Project to examine effect of cover crops
QUEENSTOWN, Md. (Feb. 27, 2018) — A research project to explore the economic and environmental impact of the use of multi-species cover crops has been awarded a $31,900 grant from the Harry Hughes Center for Agro-Ecology.
The project will be undertaken by the Maryland Association of Conservation District and coordinated by MASCD executive director Lindsay Thompson.
She said five research sites will be established, presumably on farms, scattered across the state and the project should get underway this coming fall, after harvest.
Cover crops using primarily small grains, have been standard procedure for Maryland farmers for many years,
The MASCD research, Thompson said, would involve planting small grains coupled, for example, with legumes such as clover and forage radish.
There is a body of research, she said, which supports the use of multi-species cover crops. It suggests that the practice can increase organic matter in the soil, reduce compaction and increase the soil’s water holding ability. The MASCD research hopes to demonstrate those results on Maryland’s various soil types.
The Maryland Agricultural Water Quality Cost Share program has been funding traditional, nitrogen sequestering cover crops for farmers for many years. Cover crops recycle unused plant nutrients remaining in the soil from a preceding summer crop and work during the winter to prevent erosion.
In a news release, the Agro-Ecology Center noted that, while the benefits of these traditional cover crops to water quality have been proven and promoted for many years, the economic and soil health benefits of multi-species cover crops have not traditionally been highlighted through the cover crop program.

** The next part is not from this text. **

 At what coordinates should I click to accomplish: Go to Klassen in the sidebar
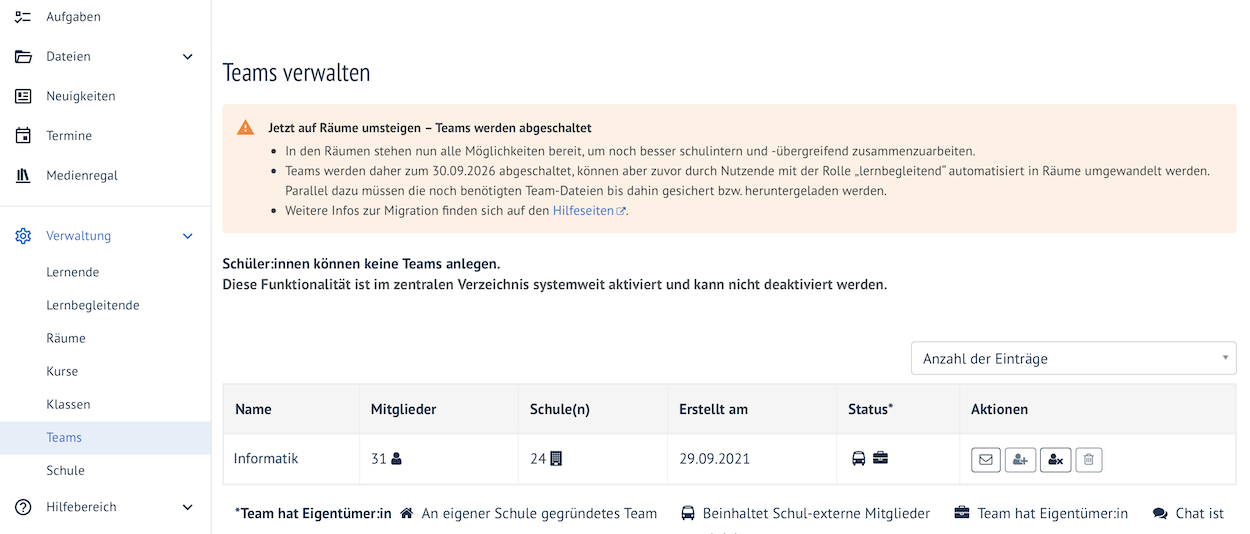[68, 404]
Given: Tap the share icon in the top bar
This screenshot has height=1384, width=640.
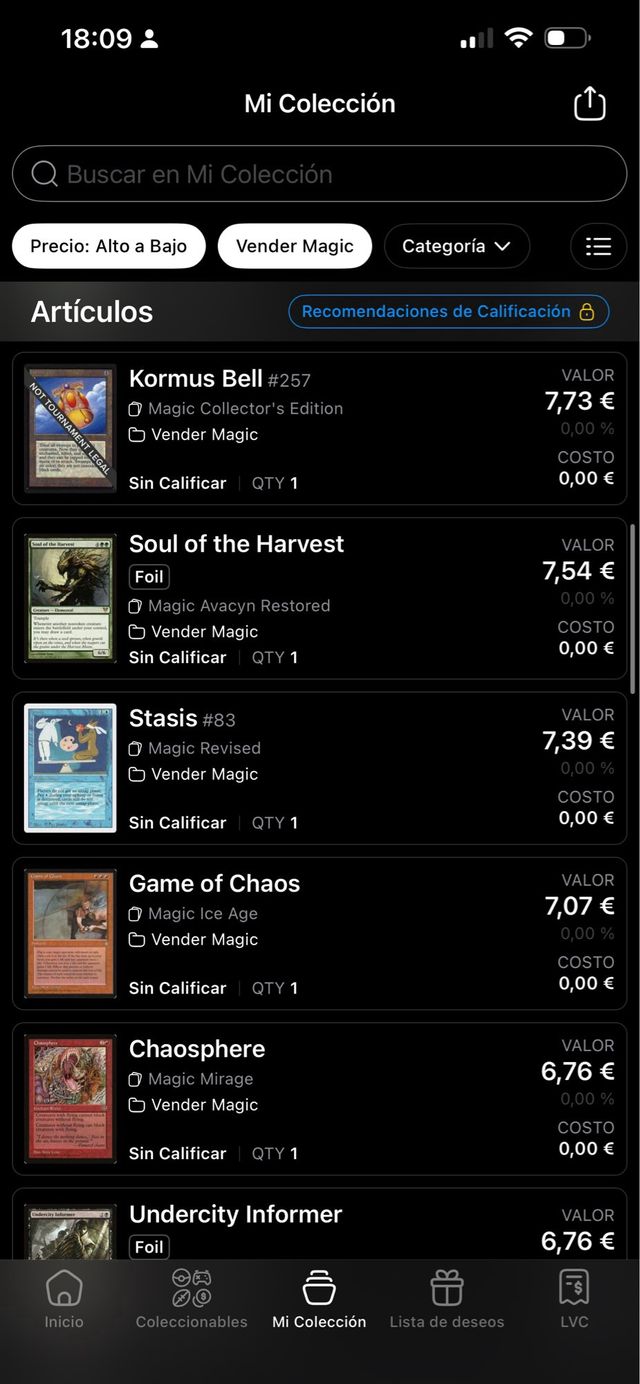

The proposal hypothesizes, the Hughes Center said, that there are economic, environmental and soil health benefits to be realized by farmers planting multispecies cover crops not solely intended for nitrogen uptake.
“By understanding how benefits like nutrient management and farm profitability can be optimized, Maryland farmers will continue their status as national leaders in conservation farming practices,” a Hughes Center spokesman wrote.
“There is more to cover cropping than just cereal rye. Monoculture grass is really just scratching the surface of what cover crops can do for Maryland agriculture,” said Steve Black, owner of Raemelton Farm and Hughes Center board member.
“By funding the project, the Hughes Center is showing its desire to look at the role of cover crops holistically, from their environmental services to their impact on the farm’s bottom line,” Black said.